Given exercise: Please reproduce the part of the gun control editorial below word for word, starting at the words "editorials Updated: Mar" and stopping after "in a generation.(AFP)".

Given text:

__________

At the heart of the matter is the Second Amendment to the US Constitution dating back to 1791

editorials Updated: Mar 27, 2018 13:48 IST
Sir Paul McCartney takes part in the March for Our Lives Rally near Central Park West in New York, March 24.  Galvanized by a massacre at a Florida high school, hundreds of thousands of Americans are expected to take to the streets in cities across the United States on Saturday in the biggest protest for gun control in a generation.
Sir Paul McCartney takes part in the March for Our Lives Rally near Central Park West in New York, March 24. Galvanized by a massacre at a Florida high school, hundreds of thousands of Americans are expected to take to the streets in cities across the United States on Saturday in the biggest protest for gun control in a generation.(AFP)

The United States is currently witnessing unprecedented protests by hundreds of thousands of people, many of them students, against gun violence amid a polarising debate on the right of Americans to bear arms. The demonstrations are being led by students who survived the mass shooting that claimed 17 lives at the Marjory Stoneman Douglas High School in Florida last month. But gun violence in the US is not a new issue. Nor are the deaths caused by the lethal weapons that Americans are allowed to carry, thanks to the Second Amendment in their Constitution. Gun violence has been a problem for the US for long and the statistics related to the havoc wreaked by firearms are mind-numbing – 61,584 incidents of gun violence last year that left 15,596 people dead, and 12,687 incidents so far this year that have caused 3,257 deaths, according to the Gun Violence Archive. Students have played a key role in arranging the latest mass protests, adding a hitherto unseen emotive aspect to the movement demanding greater regulation of firearms. But a change, if any, will not be easy.

At the heart of the matter is the Second Amendment to the US Constitution dating back to 1791, which states: “A well regulated Militia, being necessary to the security of a free State, the right of the people to keep and bear Arms, shall not be infringed.” Generations of Americans have argued that this amounts to a blanket approval for every individual to own guns. Those on the other side of the divide have argued that the conditions which led to the amendment in the 18th century no longer exist, and there is no need for militias, well regulated or otherwise, in a country that is seen as the world’s foremost military power. Those favouring greater gun controls have questioned whether someone like the emotionally troubled 19-year-old who targeted the high school in Florida should have had access to, leave alone allowed to buy, a semi-automatic rifle.

__________

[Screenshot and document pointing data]
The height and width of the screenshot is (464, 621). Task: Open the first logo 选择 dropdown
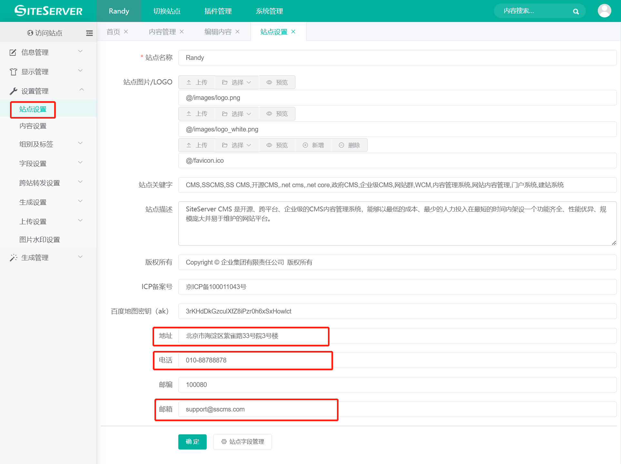[x=236, y=82]
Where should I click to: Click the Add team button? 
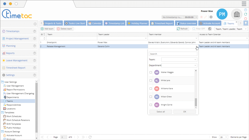[x=48, y=29]
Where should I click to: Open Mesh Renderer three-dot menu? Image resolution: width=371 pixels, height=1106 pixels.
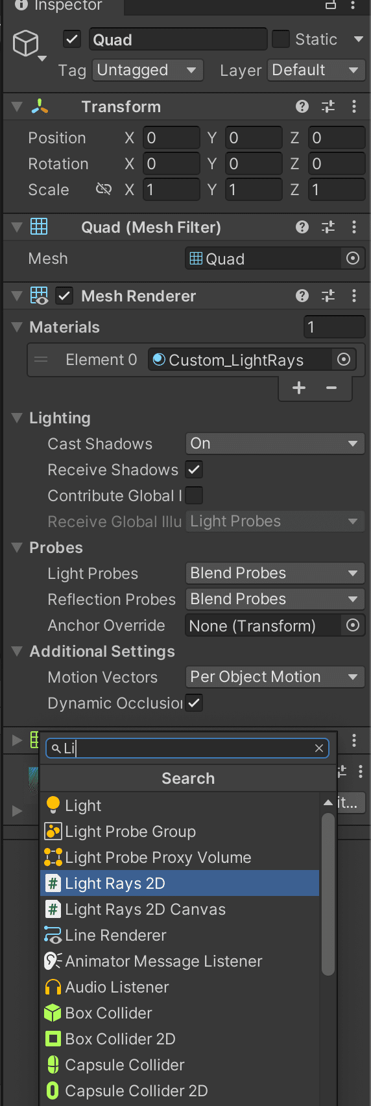[354, 296]
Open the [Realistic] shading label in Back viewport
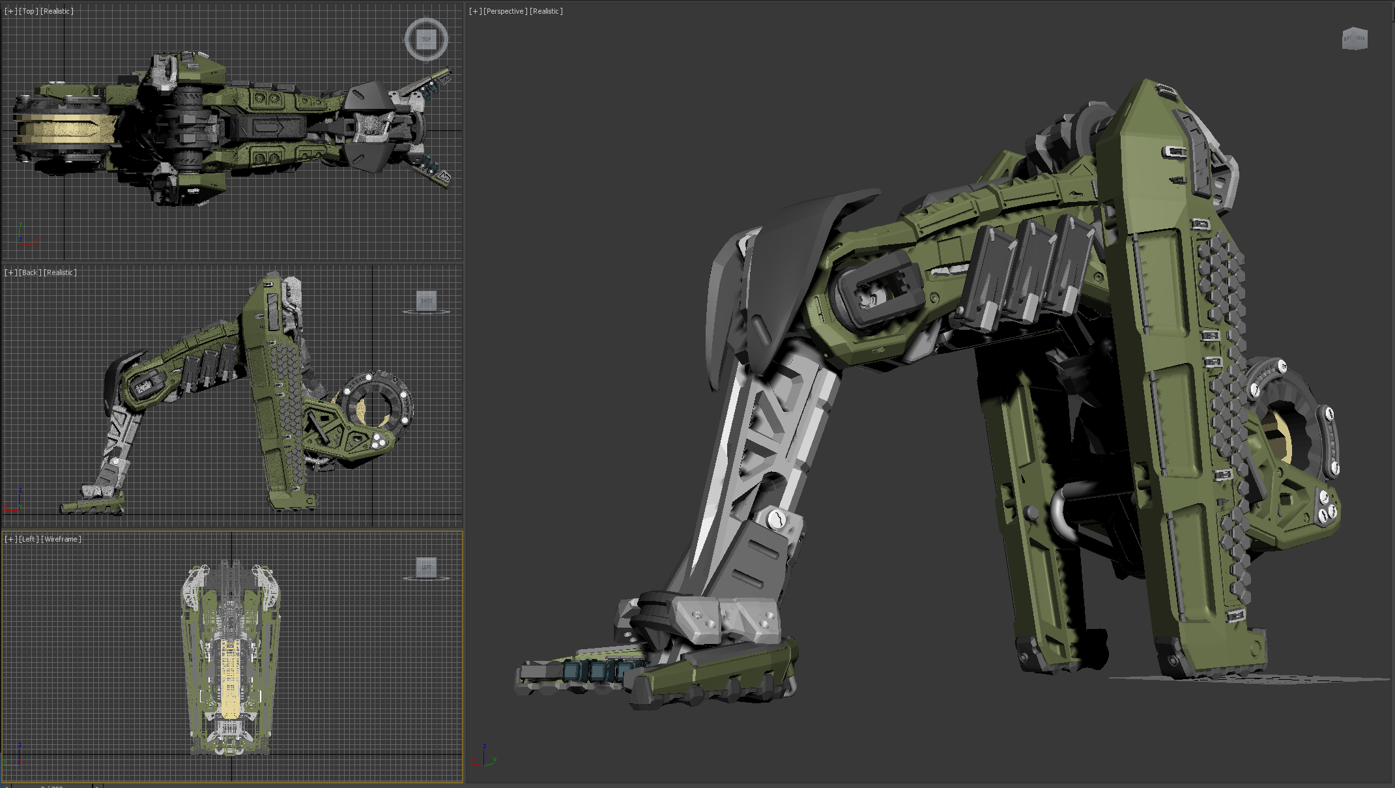Image resolution: width=1395 pixels, height=788 pixels. pos(60,272)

__________

Expected answer:
editorials Updated: Mar 27, 2018 13:48 IST
Sir Paul McCartney takes part in the March for Our Lives Rally near Central Park West in New York, March 24.  Galvanized by a massacre at a Florida high school, hundreds of thousands of Americans are expected to take to the streets in cities across the United States on Saturday in the biggest protest for gun control in a generation.
Sir Paul McCartney takes part in the March for Our Lives Rally near Central Park West in New York, March 24. Galvanized by a massacre at a Florida high school, hundreds of thousands of Americans are expected to take to the streets in cities across the United States on Saturday in the biggest protest for gun control in a generation.(AFP)